_Task description_. Return exactly the lines of the data below, from the one that contains "At what coordinates should I click to accomplish: Click" through the final line, and leave out every picture.

Stored data entries
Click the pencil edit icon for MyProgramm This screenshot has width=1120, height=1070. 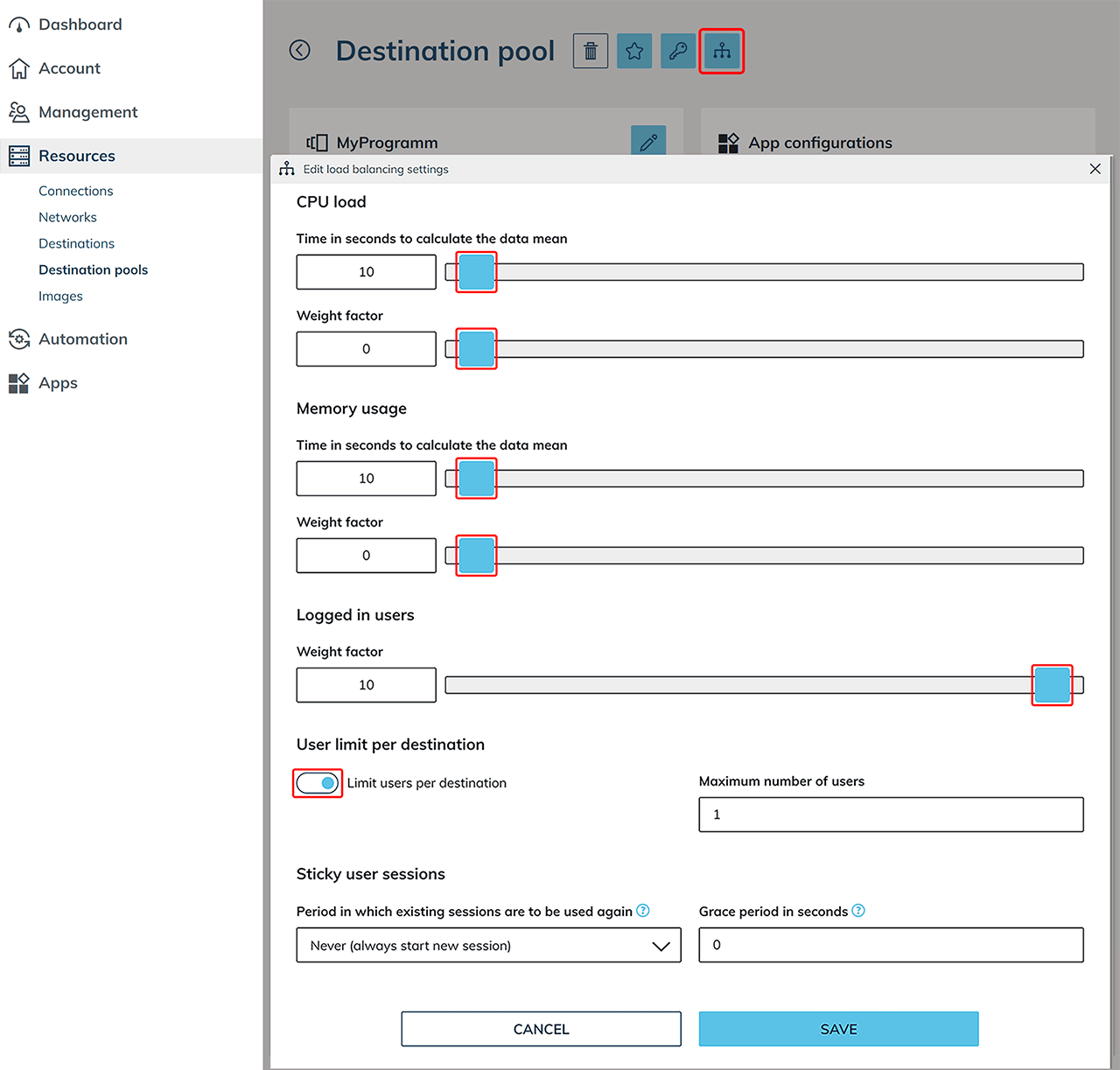click(648, 142)
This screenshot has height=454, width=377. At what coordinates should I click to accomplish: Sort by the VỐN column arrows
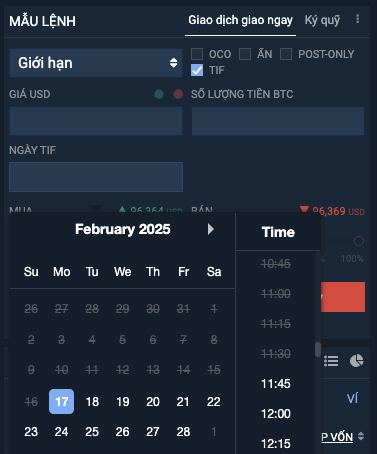tap(361, 436)
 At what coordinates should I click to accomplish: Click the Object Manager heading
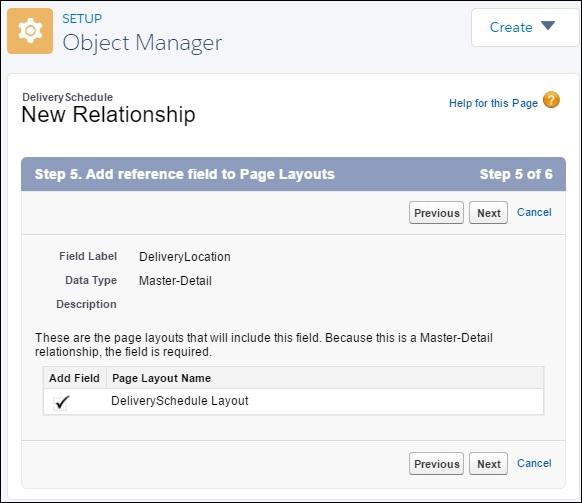pyautogui.click(x=142, y=42)
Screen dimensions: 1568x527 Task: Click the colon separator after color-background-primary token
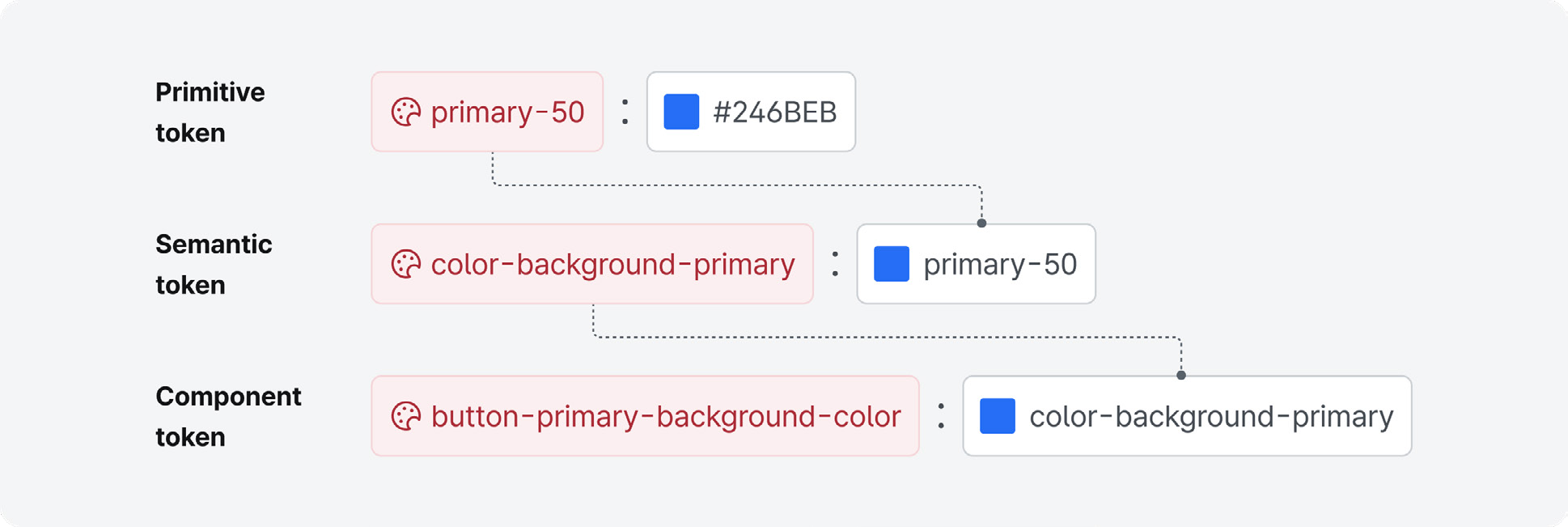coord(835,264)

_Solution to this problem_.
 At what coordinates should I click to accomplish: Click the Object Manager heading
pyautogui.click(x=142, y=42)
Screen dimensions: 1568x527 Task: Click the colon separator after color-background-primary token
coord(835,264)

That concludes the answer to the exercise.